Disampaikan, nomor peserta diberikan saat pendaftaran, mereka mendapat nomor 013. Sedangkan nomor keberangkatan diberikan saat peserta tiba di lokasi dengan nomor 010. Jika peserta tiba ke lokasi mendekati acara dimulai maka akan mendapatkan nomor keberangkatan paling akhir.
“Jadi kami harus persiapan dari subuh juga di rumah, apalagi dengan tema kami sekarang memang harus make up dari jam 3 subuh,” ujarnya.

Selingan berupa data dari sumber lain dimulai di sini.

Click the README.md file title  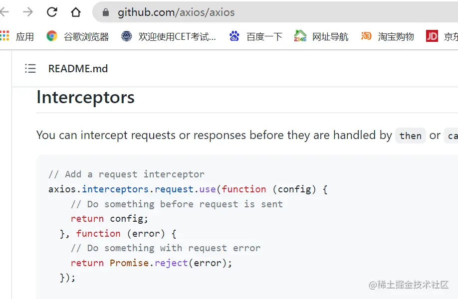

Happy Prianto merupakan peserta dari Perumahan Sinar Fajar yang memerankan lakon sebagai pengantin perempuan. Lakon ini sesuai d ngan tema yang dibawakan pada pawai pembangunan dalam rangka memperingati HUT ke-79 Kemerdekaan RI tahun 2024.
“Kami membawakan tema Pengganyong atau iring-iringan manten. Ini adat Jawa yang kami bawakan. Saya memerankan lakon pengantin perempuan agar semakin unik,” ujarnya.
Lanjutnya, tema Pengganbyong dengan jumlah 25 orang lebih orang dengan dilengkapi dua penari itu memiliki makna gotong royong, kerukunan dan kebersamaan dengan melestarikan kesenian. Ini mencerminkan negara Indonesia yang Berbhineka Tunggal Ika. Sehingga diharapkan akan terus membawa negara ini maju dengan nusantara baru.
“Kami sudah mempersiapkan secara matang untuk mengikuti pawai ini dengan harapan mempertahankan juara umum katagori pejalan kaki pada tahun 2023 lalu,” harapnya.
Perumahan Sinar yang berada di Jalan Ir. Soekarno Kelurahan Sawahan, Kecamatan Mentawa Baru Ketapang pada pawai pembangunan tahun 2023 berhasil meraih juara umum untuk katagori pejalan kaki umum.